Again, this is easy to understand! But we essentially know that half of women with DCIS, which about 25,000 women annually, are being over-treated. And the fact that we don't know which cases might progress means that we're going to keep over-treating 25,000 women a year.

As I was saying about screening mammograms, I think there are lots of reasons that someone would, in fact, just get immediate treatment. But in the absence of the risk factors that we were talking about last time—Ashkenazi heritage, genetic mutation, first-degree family history, part of a marginalized group routinely under-treated in medicine—I think it’s worth at least considering active surveillance. You could change your mind at any time—at six months, at twelve, whatever. But, understandably, that makes most people too nervous. There’s too much anxiety and suspense in going for tests every six months. 

But I suspect that some people who might choose it are not being given the information or the tools they need to feel comfortable with active surveillance. Specifically, if I were an oncologist, I might say to a patient that a program of active surveillance is going to include more frequent scans and additional imaging tests, and it also  includes a course of cognitive behavioral therapy. CBT is a very common intervention for anxiety and it’s backed up by lots of clinical research; it’s worth asking whether including CBT as part of oncology care would lead to some different decisions. I don't think that that's ever going to happen. But it is something that I think about a lot.
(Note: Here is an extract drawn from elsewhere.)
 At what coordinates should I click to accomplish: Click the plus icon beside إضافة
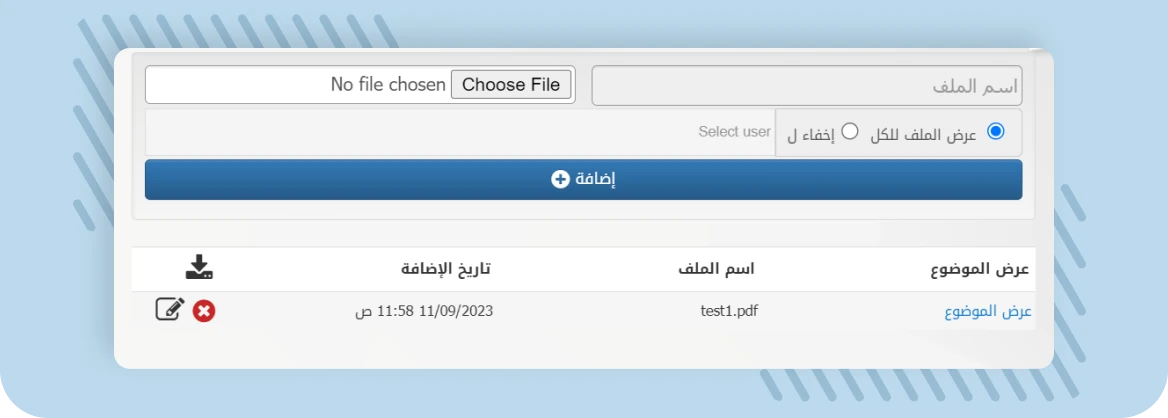(560, 179)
For the first three or so months after my diagnosis, I spent some time wondering about whether I should have talked to my doctors about active surveillance. I have some risk factors—my mom and half-sister had breast cancer, but I don’t know much about their diagnoses, and my dad’s family is Ashkenazi. I subsequently found out that I do have a genetic mutation for breast cancer, even though it didn’t show up on a test six years ago, when I had my first baseline mammogram. But, uh, when I was tested again this winter by a different lab, we discovered that Lab A had missed it.  It's not, as is sometimes the case with genetic testing, that they got more information that would have produced a different result if they’d known it at the time. My genetic counselor conferred with Lab A again, and they discovered that because of the way the test was processed (or something), they had missed it. That sort of diminished my anxieties that I was being over-treated. 

Still, when I consider what I would tell my friends with DCIS diagnosis, I think I would talk to them about active surveillance. You could buy yourself a little time, especially if you were not in a place to make decisions about cancer treatment or if going through cancer treatment would be disruptive in a really damaging and consequently way. But also, and this might be the biggest thing, you would have more time to breastfeed your kids and to have a better sex life than you probably will after you have cancer treatment. Those seem pretty huge! 

This is one of the paradoxes of breast cancer treatment. The anxiety that seems to accompany a cancer diagnosis becomes a deciding factor in the course of treatment, and it can supersede more conservative treatment routes. Of course, if you have DCIS you should do the thing that feels right to you. I just think it’s worth considering what your other choices are— that it's useful to have considered before you're in a chair with an oncologist and they say, “You have DCIS and this is what we would like to do.”